The manner in which FBI officials respond to a federal judge’s order will say a lot about the agency’s failures thusfar to comply with a Freedom of Information Act request for copies of surveillance video captured April 19, 1995, by more than 20 cameras operating in the vicinity of the Alfred P. Murrah Federal Building in downtown Oklahoma City.
On May 11, Judge Clark Waddoups, presiding in the U.S. District Court for the District of Utah, Central Division, gave FBI officials until June 30 to complete several tasks related to Salt Lake City lawyer Jesse Trentadue’s quest for answers related to the Oklahoma City Bombing and the death of his brother, Kenneth Trentadue, who died under suspicious circumstances several months later while in custody at the U.S. Bureau of Prisons Federal Transfer Center in Oklahoma City. Jesse Trentadue suspects the FBI will respond to the judge’s order in one of four ways:
1. FBI officials may say there are no tapes. “After almost four years, it is not credible that the FBI would suddenly say tapes do not exist,” he explained in an email message Monday. “I suspect that the FBI’s failure to do so before this time (stems from) the bureau’s inability to find someone willing to swear to that fact under oath.” Trentadue said he will “call bullshit” if the FBI takes this approach.

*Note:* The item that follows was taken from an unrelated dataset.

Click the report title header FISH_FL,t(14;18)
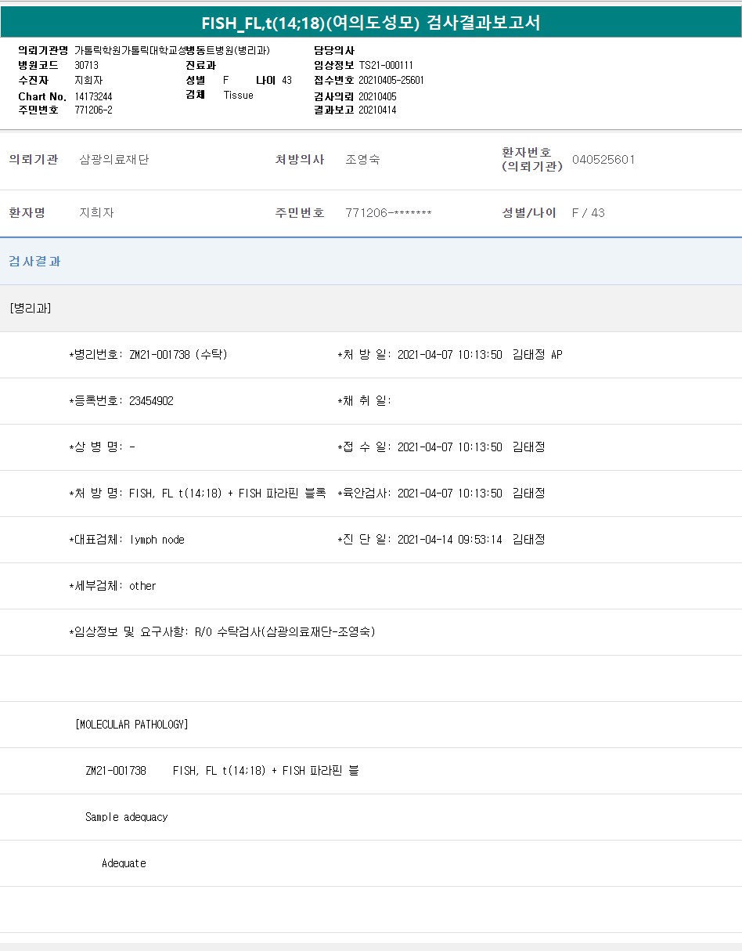Screen dimensions: 742x951 [x=370, y=23]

2. FBI officials may ask for more time. “Why do they need more time to respond to the Court’s simple order, especially when they only need to search three locations for the tapes, explain the I-Drive and S-Drives AND, most importantly, state under oath that they have not lied to or otherwise misled the court?” Trentadue asked, saying he doubts the FBI will follow this route. “The only reason for needing more than six weeks in which to respond to the court’s order would be that the FBI has so many secret hiding places for those tapes and other material the Bureau does not want to make public that they all could not be searched in just six weeks.”
3. FBI officials may say that the tapes exist but are protected from disclosure by either the ongoing law enforcement or national security privileges, which are the only two absolute privileges from disclosure under FOIA. “The Bureau has claimed for years that the bombing case is over and all participants have been caught and tried; hence, assertion of the law enforcement privilege means that the case has suddenly been reopened to look for other suspects,” he said. If the FBI cites national security as a reason for their stonewalling, that would be “huge,” mean there was some foreign involvement in the matter and, in turn, place the FBI in agreement with Jayna Davis, the award-winning investigative reporter and author of The Third Terrorist: The Middle East Connection to the Oklahoma City Bombing, who I interviewed for a series of posts published in 2009. In the New York Times Best Seller, Davis cites seemingly irrefutable evidence and eyewitness testimony before concluding that individuals with ties to elements of Iraq’s Revolutionary Guard who had entered the U.S. under the guise of seeking asylum.
4. FBI officials may produce the tapes. “That would implicate too many high-ranking DOJ officials in what would be a national scandal,” he said, adding that the Oklahoma City Bombing appears to have been an earlier and far, far uglier version of the Bureau of Alcohol, Tobacco and Firearms’ “Operation: Fast and Furious,” an affair involving many of the same key players.
Trentadue added that it’s no coincidence FBI lawyers asked the judge to set the deadline for their response one day before the Fourth of July weekend (a.k.a., “the deadest of dead news weekends of the year”). They don’t want any publicity on this one.